Stored data:
────────────────────────────────────────
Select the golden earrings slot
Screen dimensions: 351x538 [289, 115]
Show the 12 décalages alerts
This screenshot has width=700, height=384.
────────────────────────────────────────
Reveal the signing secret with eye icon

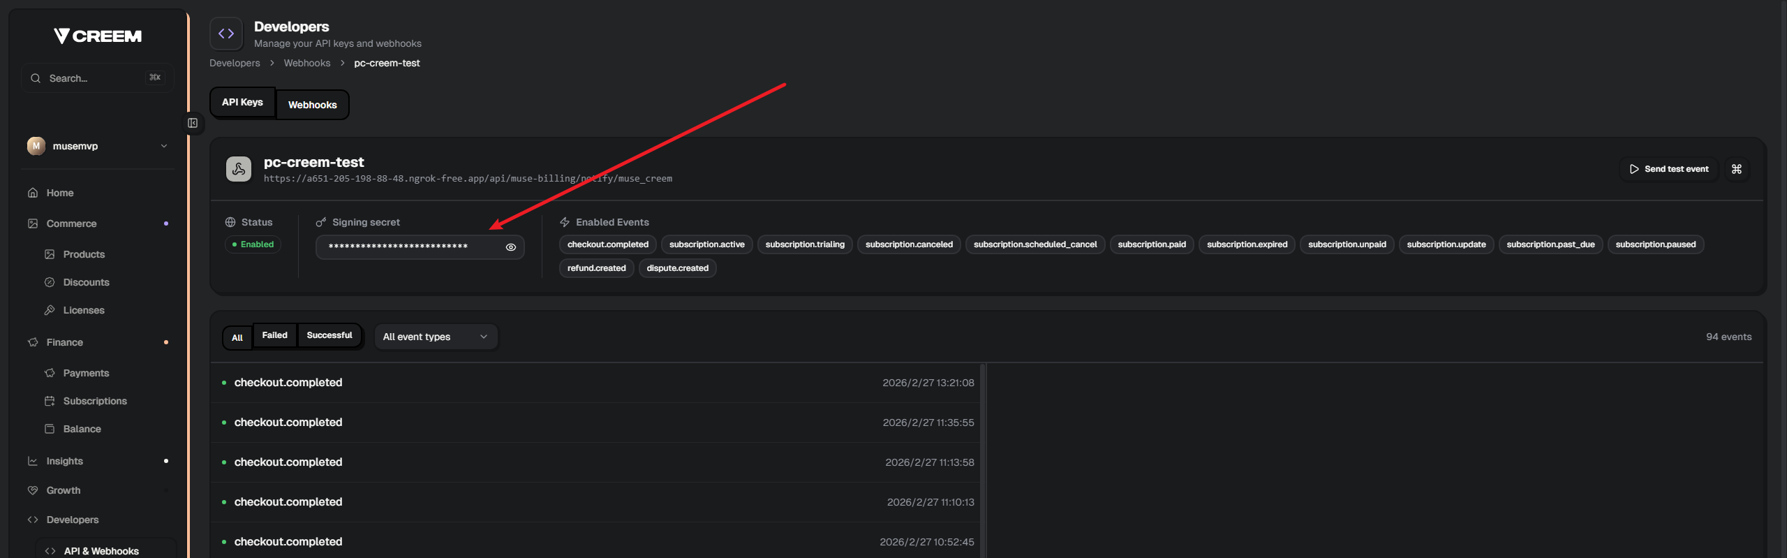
────────────────────────────────────────
Problem to solve:
All lines above between those holding "Select the golden earrings slot" and "This screenshot has width=700, height=384.", inclusive, must be set down unchanged, and no other line may be included.

Solution:
Select the golden earrings slot
Screen dimensions: 351x538 [289, 115]
Show the 12 décalages alerts
This screenshot has width=700, height=384.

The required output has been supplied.